Il ressort de la précédente sous-section que Veblen considère l’instinct du travail bien fait et celui de sympathie sociale comme intimement liés. Non seulement ces deux instincts seraient apparus simultanément, selon un même processus darwinien de sélection naturelle, mais leur finalité serait largement concordante. L’instinct du travail bien fait pousse l’homme à tirer parti de son environnement naturel pour satisfaire ses besoins matériels et, de façon générale, ceux de sa communauté d’existence. Il joue donc un rôle primordial dans l’adaptation de l’être humain à son milieu. En particulier, il est le principal déterminant de l’accumulation des connaissances techniques et, partant, du développement industriel de la société (cf. supra chap. 1, 1.1. et 3.3.). En tant qu’il vise à accroître le bien-être matériel des générations présente et à venir, l’instinct du travail bien fait sert la finalité de l’instinct de sympathie sociale. Réciproquement, dans la mesure où il incite à l’instauration de relations sociales pacifiques et coopératives, l’instinct de sympathie sociale favorise un environnement institutionnel propice à l’épanouissement de l’instinct du travail bien fait. Au total, « les deux ont beaucoup en commun.
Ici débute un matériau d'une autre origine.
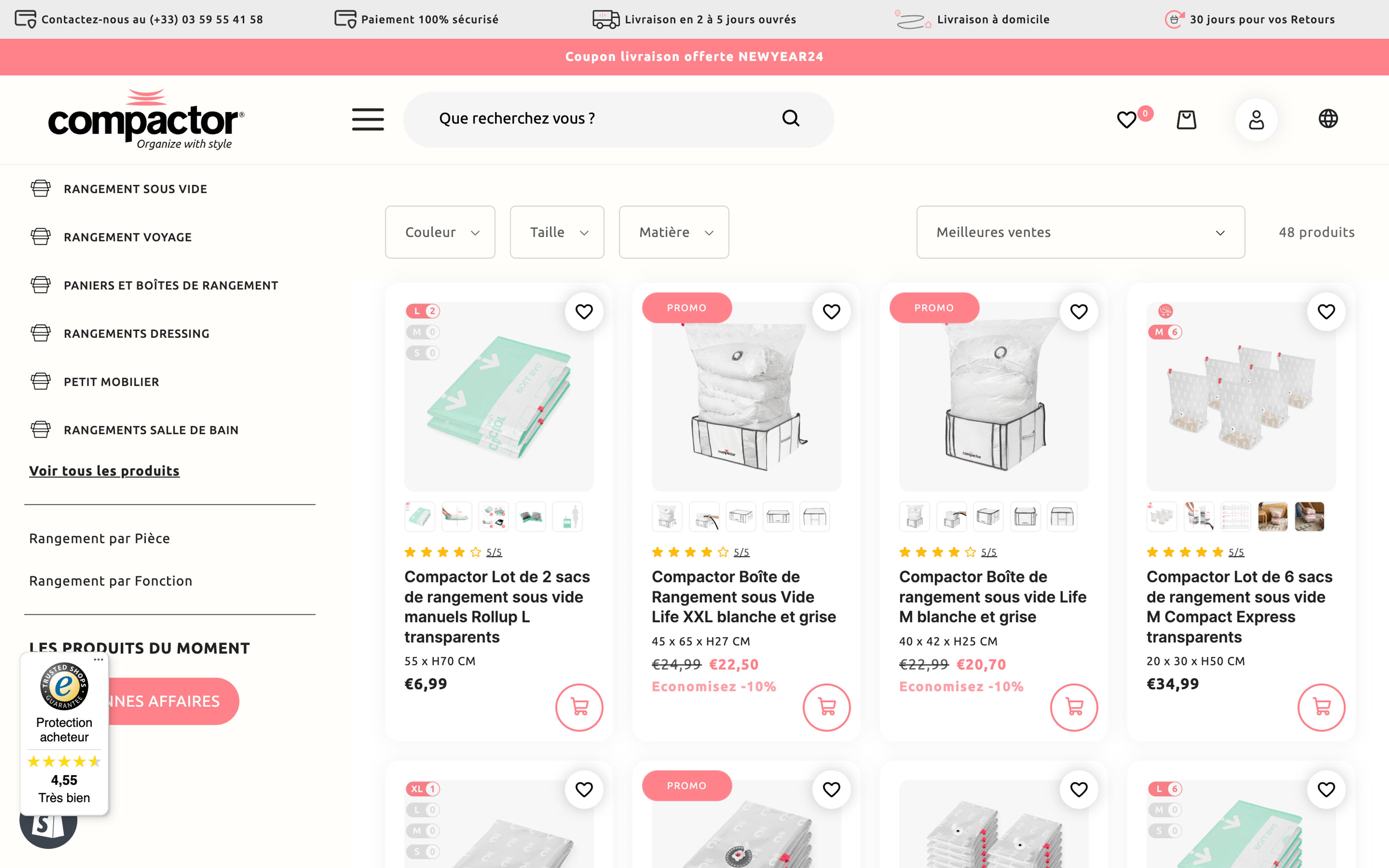Select the fourth thumbnail of 6 sacs product
The width and height of the screenshot is (1389, 868).
click(x=1273, y=517)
Ils se consacrent largement aux mêmes fins objectives concrètes et le fait qu’ils s’entretiennent mutuellement, de façon courante et intime, fait qu’il est souvent extrêmement difficile de les distinguer » 430 [1914, p. 25]. De ce point de vue, il n’y aurait donc pas lieu de considérer l’instinct du travail bien fait et celui de sympathie sociale indépendamment l’un de l’autre. Les interprétations dichotomiques, évoquées en introduction de la présente section, seraient donc fondées à les regrouper dans une même catégorie, celle des instincts au service de l’intérêt général de la société.
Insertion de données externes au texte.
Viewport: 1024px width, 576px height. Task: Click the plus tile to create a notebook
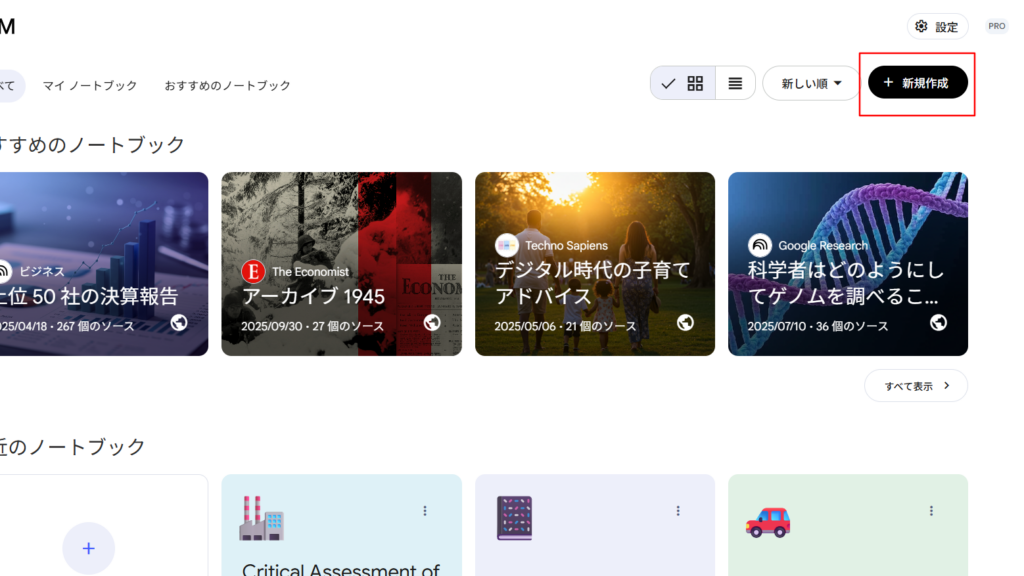[88, 548]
Cependant, cette approche n’épuise pas l’analyse veblenienne de l’instinct du travail bien fait. En effet, dans The Instinct of Workmanship, Veblen [1914] introduit l’idée selon laquelle cet instinct ne se caractériserait pas uniquement par sa finalité spécifique d’accroissement du « bien-être matériel de la communauté », mais remplirait également une fonction universelle qui le distinguerait de tous les autres instincts. Cette fonction, il la définit comme la recherche et la mise en œuvre des moyens les mieux adaptés à la satisfaction d’une fin quelle qu’elle soit. Là où tous les autres instincts poussent uniquement l’être humain à satisfaire quelque fin générale, l’instinct du travail bien fait engage son intérêt et ses efforts dans des considérations de nature instrumentale. À cet égard, « on peut, d’une certaine façon, dire de cet instinct qu’il est l’auxiliaire de tous les autres, qu’il est concerné par les moyens de la vie plutôt que par une quelconque fin ultérieure donnée » 431 [1914, p. 31]. Pour autant, cette fonction universelle n’en est pas moins définie, à l’instar de toute propension instinctive, par le fait qu’elle soutient un mobile caractéristique de l’action humaine, lequel peut être vu comme une fin en soi. Ainsi, « l’utilisation efficace des moyens à disposition et la gestion adéquate des ressources disponibles pour les buts de la vie sont elles-mêmes une fin de l’effort et l’accomplissement d’une telle tâche est une source de satisfaction » 432 [1914, pp. 31-32]. Enfin, la fonction universelle de l’instinct du travail bien fait entretient un rapport étroit avec l’intelligence humaine. Comme l’a relevé Murphey [1990, p. xviii], « toutes deux entrent dans la catégorie des moyens, toutes deux sont téléologiques et toutes deux sont étroitement liées au processus de cognition ». Aussi est-il probable qu’en affirmant l’existence et l’importance de cette fonction universelle de l’instinct du travail bien fait, Veblen ait cherché à donner un fondement instinctif à l’intelligence de l’homme. Cette préoccupation transparaissait déjà dans « The Place of Science in Modern Civilisation », lorsqu’il déclarait que « le penchant téléologique de l’intelligence est un trait héréditaire établi dans la race [humaine] par l’action sélective de forces qui ne visent aucune fin [i.e. les forces de la sélection naturelle] » 433 [1906a, p. 5].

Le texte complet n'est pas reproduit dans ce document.